Nixon Lectures : Fifth Series
Documentary Material
1 (s) Extract from letter received (May 1990) by U.S. citizen of British extraction from his 74-year-old father living in one of England’s major industrial cities.
(N.B. Italicised passages were expunged by the English Postal Censorship Office, but reinstated through our infra-red techniques.)
Things here could be worse. Some weeks I can’t get my pension, but things have been better since your nephew joined what they call the First Team. He’s a good lad and sees me OK though some of his mates are a rough lot. Old Joe Burton told one of them to sod off the other day and was lucky to come off with a broken arm. Mind you I reckon most of the trouble’s caused by these Wanderers and Athletic Supporters. We’ve always known how to behave up here. I wish you could see what they’ve done to the old ground. It’s like that camp the Krauts put me in in 42. Comes of joining that bloody market, I dare say. It’s all beyond me. Still it’s not a bad old life really and at least the beer tastes like beer since they stopped fetching it up from London in tin cans!
Chapter 17
Whitey spent the next twenty four hours in the studio. King’s party had come well prepared wit
h provisions and blankets and he even got some sleep.
The swarthy man, he discovered, had made no attempt to take over the control room single-handed, but had shot the internal Strikers, summoned the two outside men, killed them also, then admitted King and his party. Stan Linley had refused to cooperate, but his was the only resistance from the technical staff. The other bodies on the landing belonged to those Strikers who had come to investigate and to some norms seeking an escape route from the terror below.

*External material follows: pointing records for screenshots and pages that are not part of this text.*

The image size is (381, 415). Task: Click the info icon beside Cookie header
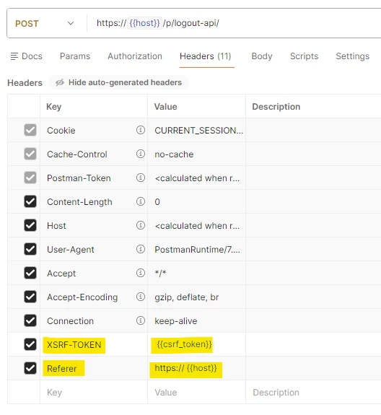141,130
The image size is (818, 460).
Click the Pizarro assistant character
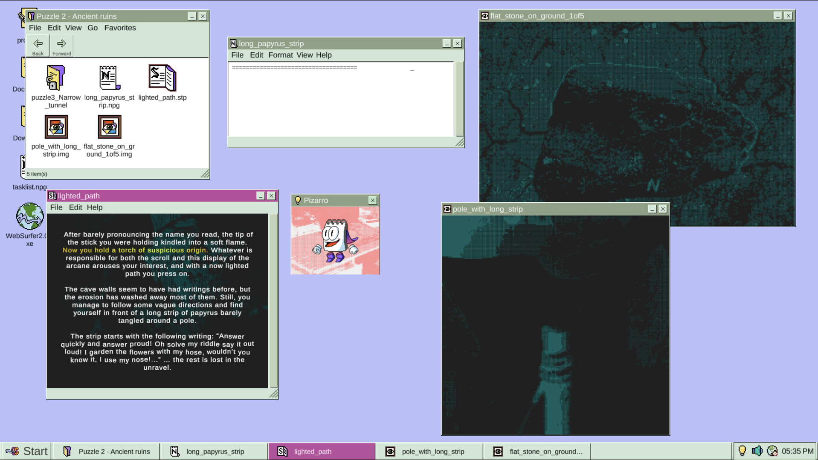click(x=335, y=241)
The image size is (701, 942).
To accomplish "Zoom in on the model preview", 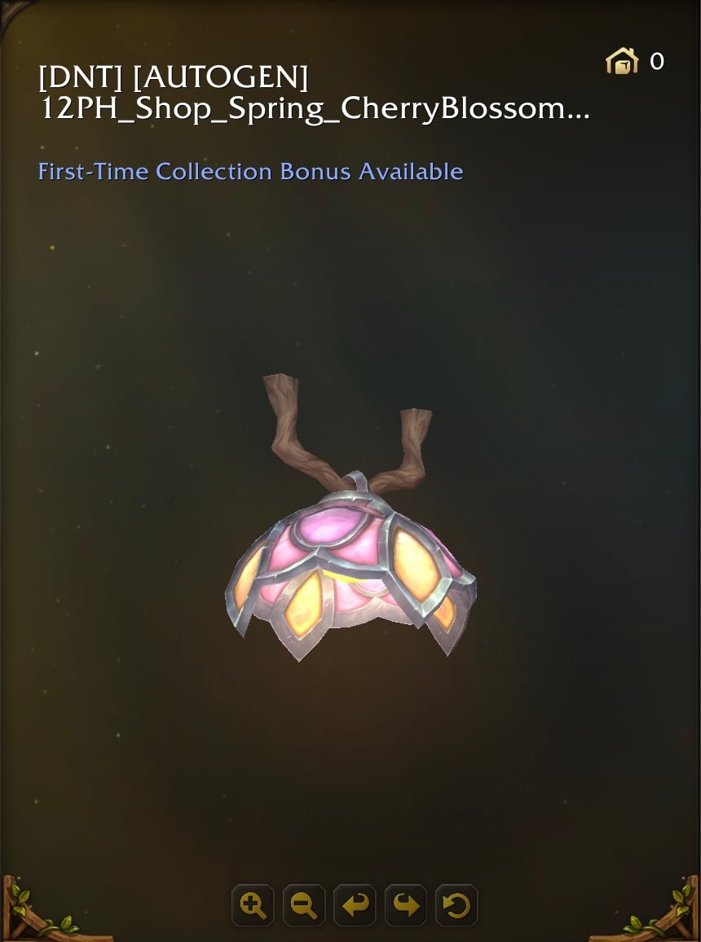I will tap(253, 905).
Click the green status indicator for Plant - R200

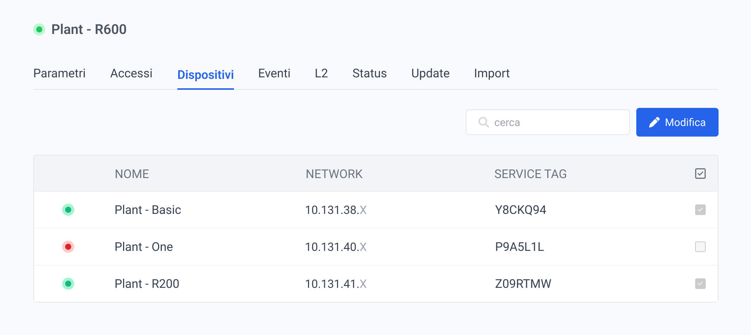(68, 284)
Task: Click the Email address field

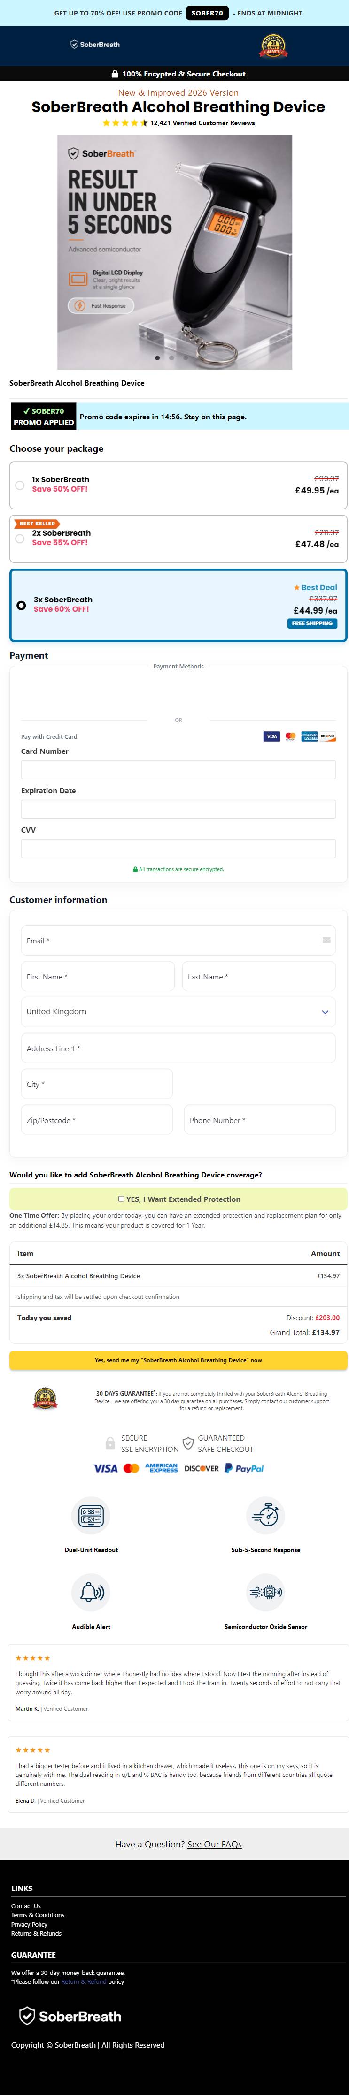Action: 178,940
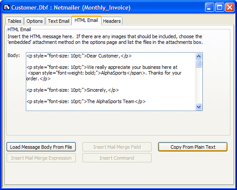Click Copy From Plain Text button

click(193, 147)
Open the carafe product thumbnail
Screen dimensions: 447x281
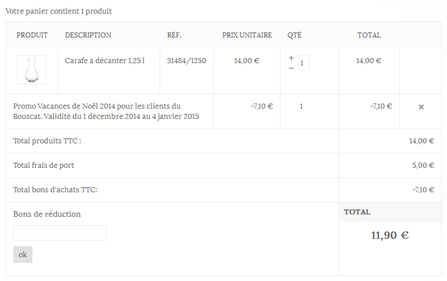[32, 69]
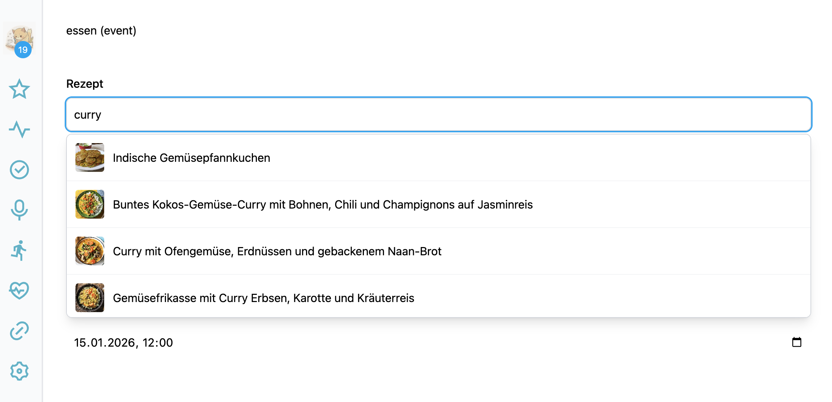Click the Gemüsefrikasse recipe thumbnail
This screenshot has width=832, height=402.
[90, 298]
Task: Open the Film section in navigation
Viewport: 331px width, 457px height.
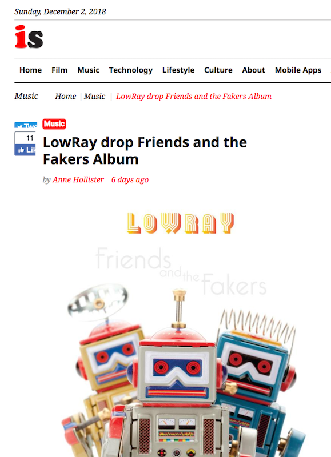Action: point(59,70)
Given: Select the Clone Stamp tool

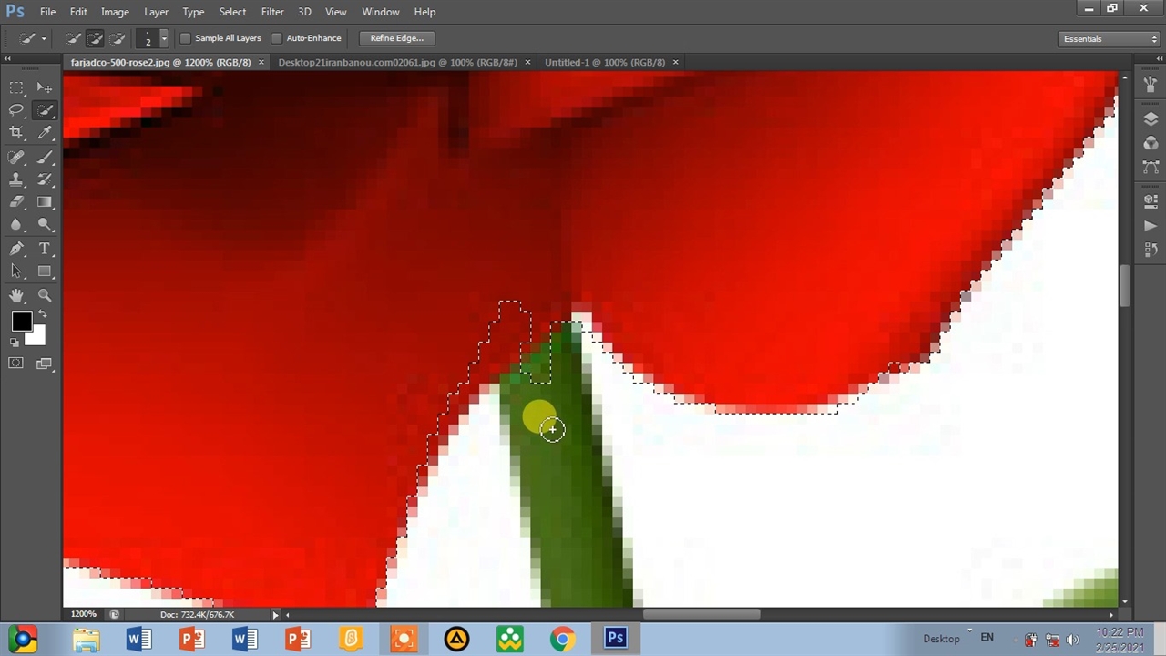Looking at the screenshot, I should (16, 179).
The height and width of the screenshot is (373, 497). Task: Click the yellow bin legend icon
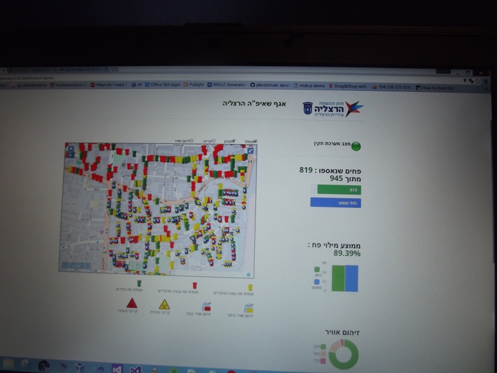point(250,286)
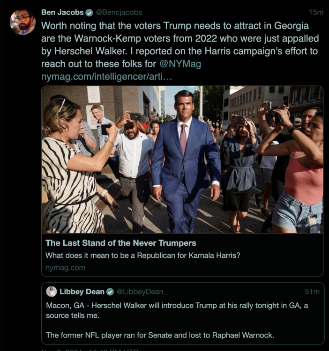Open Libbey Dean's small profile avatar
This screenshot has height=351, width=329.
[x=52, y=292]
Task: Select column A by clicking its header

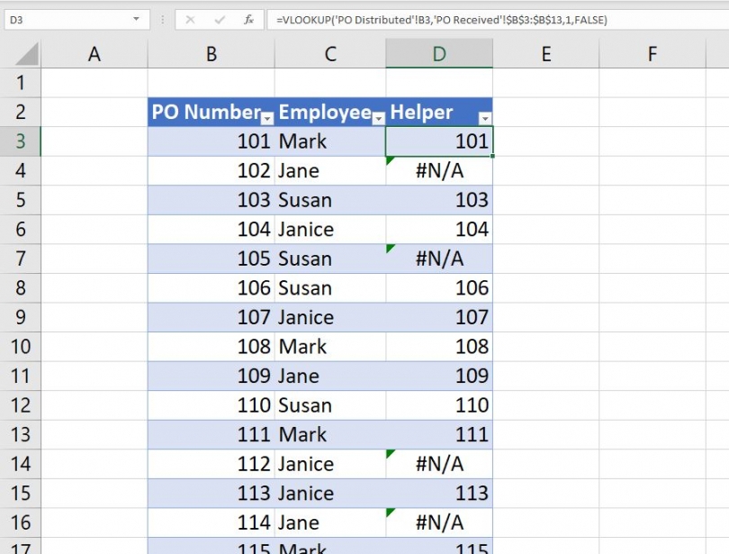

It had taken five or six hours for the fighting in and around Wembley to die down and since that time the studio had been used as the control centre for the Jays’ London operations.
“It’s a case of keeping things stirred up,” King explained happily. “The real fighting’s going on along the border areas. But this is where the power is, here in London. We’ve got to pick our moment to produce Sheldrake out of the hat. It’s no use just creating a new leader by force, he’s got to have the support of the people too.”

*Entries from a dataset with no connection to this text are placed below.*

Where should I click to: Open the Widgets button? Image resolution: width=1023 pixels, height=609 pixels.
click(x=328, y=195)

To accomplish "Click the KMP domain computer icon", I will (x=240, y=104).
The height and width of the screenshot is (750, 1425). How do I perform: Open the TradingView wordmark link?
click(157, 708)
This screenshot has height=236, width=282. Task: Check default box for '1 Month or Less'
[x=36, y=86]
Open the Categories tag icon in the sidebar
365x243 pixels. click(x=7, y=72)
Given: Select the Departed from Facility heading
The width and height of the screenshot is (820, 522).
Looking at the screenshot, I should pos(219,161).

“The people you are helping to kill off so that they will love Sheldrake,” said Whitey.
“Stop being so reffing naive.”
“And the Americans? What’s in this for them?”

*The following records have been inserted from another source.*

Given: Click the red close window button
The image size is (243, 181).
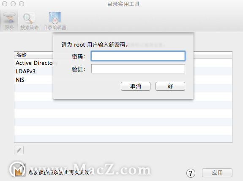Looking at the screenshot, I should (x=5, y=4).
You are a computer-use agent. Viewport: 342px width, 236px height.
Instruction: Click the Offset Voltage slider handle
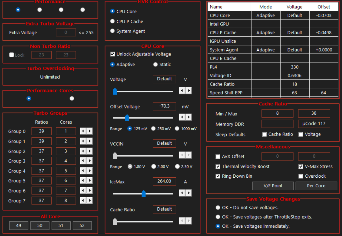127,118
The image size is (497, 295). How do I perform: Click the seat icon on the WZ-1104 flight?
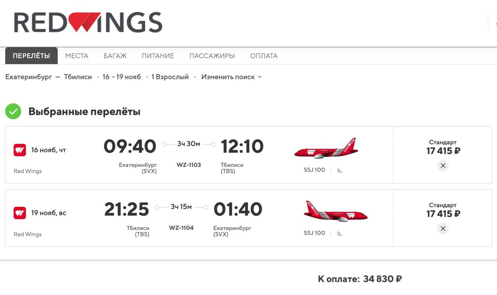[340, 233]
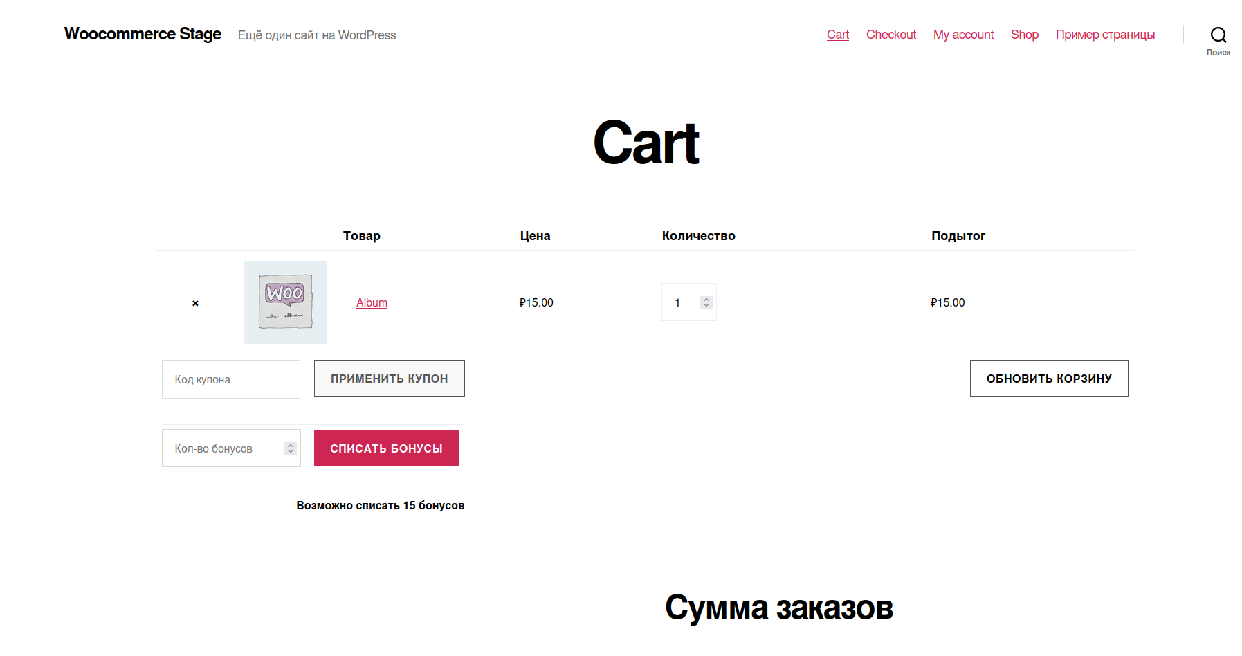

“Less than they think,” said King with a confident smile. “They’re not doing much anyway. Providing weapons, that’s about the strength of it. It’s pure self interest. They want to keep a finger-hold on Europe. Every continental country has given them the brown eye in the past ten years. So they want to create a bit of goodwill with us and also, of course, to prevent the kind of rapprochement with the E.E.C. the Directors were planning.”